Retirement System Options

The national financial crisis has caused pension systems and 401(K)s to lose money.  The Utah Retirement System (URS) lost about $4 Billion last year, as already reported on this website.  During the upcoming 2010 Legislative Session, URS may ask the legislature to increase Utah public employee contribution rates by 3 to 4 percent or up to $100 million.  However, lawmakers will decide between various options that affect public employee retirement benefits.

Some of the adjustments that could be considered are listed and explained below.  Although none of these proposals are final, all of us need to be educated on each of the alternatives in order to direct a good outcome.

Suspend or Lower Post Retirement contributions to 401(k)

Utah currently has one of the best post-retirement benefit policies.  There is political momentum to change the benefit for employees who “double dip” to save money.  The concern is whether or not any changes can be legally made to the current employees using the post retirement benefit.

Extend final Average Salary Period

The proposal would allow the salary averages of the highest 5 years to be used in calculating your benefit instead of the top 3 years.

Make COLA’s Discretionary/Delay COLA

COLA’s on retirement disbursements could potentially be deferred until a specific anniversary date has been met – like 3 years after retiring – or until a retiree reaches a certain age ( ex. 65).

Increase Vesting Period

Vesting period for new employees could increase from 4 to 6 years.

Put a minimum age condition on the 30 year benefit

One of the suggestions is to change the minimum age that an employee can retire without a penalty (55, 57, 60, 65).  More discussion will reveal whether current employees would be grand fathered.

Partial benefit payments until a certain age

The proposal would allow for an employee to receive partial retirement benefits until they reach a certain age – a form of phased retirement.

Reduce the multiplier

Reducing the retirement multiplier (currently number of years x 2% x 3 highest average salaried years) from 2% to 1.9%.  Again, no answer yet on whether current employees would be grand fathered.
++++++
_Job 1_.
Print the rows below exactly, from the line with "Copy the database password" to the line with "(1287, 293)", and nothing else.

_Dataset records_.
++++++
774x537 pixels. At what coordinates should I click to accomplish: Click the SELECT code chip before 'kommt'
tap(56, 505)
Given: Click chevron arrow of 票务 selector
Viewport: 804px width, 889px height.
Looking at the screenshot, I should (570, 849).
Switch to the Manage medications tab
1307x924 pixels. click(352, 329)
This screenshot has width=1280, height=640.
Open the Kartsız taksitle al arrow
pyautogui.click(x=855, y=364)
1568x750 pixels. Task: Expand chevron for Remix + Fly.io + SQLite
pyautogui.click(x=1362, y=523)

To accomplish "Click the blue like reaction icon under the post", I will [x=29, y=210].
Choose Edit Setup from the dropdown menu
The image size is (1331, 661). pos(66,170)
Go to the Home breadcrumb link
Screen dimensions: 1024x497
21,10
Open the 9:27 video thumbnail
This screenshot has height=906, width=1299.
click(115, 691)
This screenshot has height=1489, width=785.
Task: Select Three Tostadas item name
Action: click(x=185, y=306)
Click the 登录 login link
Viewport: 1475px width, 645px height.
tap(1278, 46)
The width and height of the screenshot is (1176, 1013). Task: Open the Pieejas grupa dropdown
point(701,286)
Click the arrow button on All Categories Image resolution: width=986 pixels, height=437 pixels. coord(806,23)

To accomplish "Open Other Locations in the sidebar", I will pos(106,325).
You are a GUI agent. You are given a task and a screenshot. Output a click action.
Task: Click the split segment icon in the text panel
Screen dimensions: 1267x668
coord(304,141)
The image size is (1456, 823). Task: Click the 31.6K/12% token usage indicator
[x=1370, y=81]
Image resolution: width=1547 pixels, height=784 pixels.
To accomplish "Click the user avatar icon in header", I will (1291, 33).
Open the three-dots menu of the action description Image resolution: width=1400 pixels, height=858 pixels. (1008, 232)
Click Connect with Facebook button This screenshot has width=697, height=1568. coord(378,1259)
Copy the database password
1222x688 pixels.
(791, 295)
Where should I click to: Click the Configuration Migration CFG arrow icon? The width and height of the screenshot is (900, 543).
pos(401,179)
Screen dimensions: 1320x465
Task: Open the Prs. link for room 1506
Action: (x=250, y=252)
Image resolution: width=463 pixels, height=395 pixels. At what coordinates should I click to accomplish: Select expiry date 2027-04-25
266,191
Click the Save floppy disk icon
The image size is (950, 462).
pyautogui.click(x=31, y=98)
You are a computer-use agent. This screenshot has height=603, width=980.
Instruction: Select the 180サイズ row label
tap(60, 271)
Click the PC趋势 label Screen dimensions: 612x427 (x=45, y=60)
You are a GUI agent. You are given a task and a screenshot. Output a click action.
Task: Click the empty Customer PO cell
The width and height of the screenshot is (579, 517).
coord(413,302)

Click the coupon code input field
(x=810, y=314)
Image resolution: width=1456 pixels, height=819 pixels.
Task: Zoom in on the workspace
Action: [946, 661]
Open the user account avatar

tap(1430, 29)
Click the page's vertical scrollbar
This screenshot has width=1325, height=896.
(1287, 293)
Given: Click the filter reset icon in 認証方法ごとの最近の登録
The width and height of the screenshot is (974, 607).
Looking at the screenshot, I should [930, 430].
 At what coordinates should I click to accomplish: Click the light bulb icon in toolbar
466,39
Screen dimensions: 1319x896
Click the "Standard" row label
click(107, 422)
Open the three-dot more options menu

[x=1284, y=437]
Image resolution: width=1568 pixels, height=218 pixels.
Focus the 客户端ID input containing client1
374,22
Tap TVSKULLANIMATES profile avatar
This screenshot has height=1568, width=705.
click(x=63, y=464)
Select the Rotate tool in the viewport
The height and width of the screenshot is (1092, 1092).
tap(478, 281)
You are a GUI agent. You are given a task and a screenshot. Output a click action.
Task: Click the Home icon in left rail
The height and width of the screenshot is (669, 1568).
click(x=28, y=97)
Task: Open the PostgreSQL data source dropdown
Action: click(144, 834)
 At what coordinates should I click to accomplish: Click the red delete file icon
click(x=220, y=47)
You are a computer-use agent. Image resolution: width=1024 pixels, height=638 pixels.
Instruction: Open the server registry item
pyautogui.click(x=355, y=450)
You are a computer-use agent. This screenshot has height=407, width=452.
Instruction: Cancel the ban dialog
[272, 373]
++++++
_Job 2_.
Output the part of the retirement options text above from "Utah currently has" to "top 3 years.", copied word for word.

_Worked answer 1_.
Copy the database password
1222x688 pixels.
(791, 295)
Where should I click to: Click the Configuration Migration CFG arrow icon? The width and height of the screenshot is (900, 543).
pos(401,179)
Screen dimensions: 1320x465
Task: Open the Prs. link for room 1506
Action: (x=250, y=252)
Image resolution: width=463 pixels, height=395 pixels. At what coordinates should I click to accomplish: Select expiry date 2027-04-25
266,191
Click the Save floppy disk icon
The image size is (950, 462).
pyautogui.click(x=31, y=98)
You are a computer-use agent. This screenshot has height=603, width=980.
Instruction: Select the 180サイズ row label
tap(60, 271)
Click the PC趋势 label Screen dimensions: 612x427 (x=45, y=60)
You are a GUI agent. You are given a task and a screenshot. Output a click action.
Task: Click the empty Customer PO cell
The width and height of the screenshot is (579, 517).
coord(413,302)

Click the coupon code input field
(x=810, y=314)
Image resolution: width=1456 pixels, height=819 pixels.
Task: Zoom in on the workspace
Action: [946, 661]
Open the user account avatar

tap(1430, 29)
Click the page's vertical scrollbar
This screenshot has width=1325, height=896.
(1287, 293)

_Worked answer 2_.
Utah currently has one of the best post-retirement benefit policies.  There is political momentum to change the benefit for employees who “double dip” to save money.  The concern is whether or not any changes can be legally made to the current employees using the post retirement benefit.

Extend final Average Salary Period

The proposal would allow the salary averages of the highest 5 years to be used in calculating your benefit instead of the top 3 years.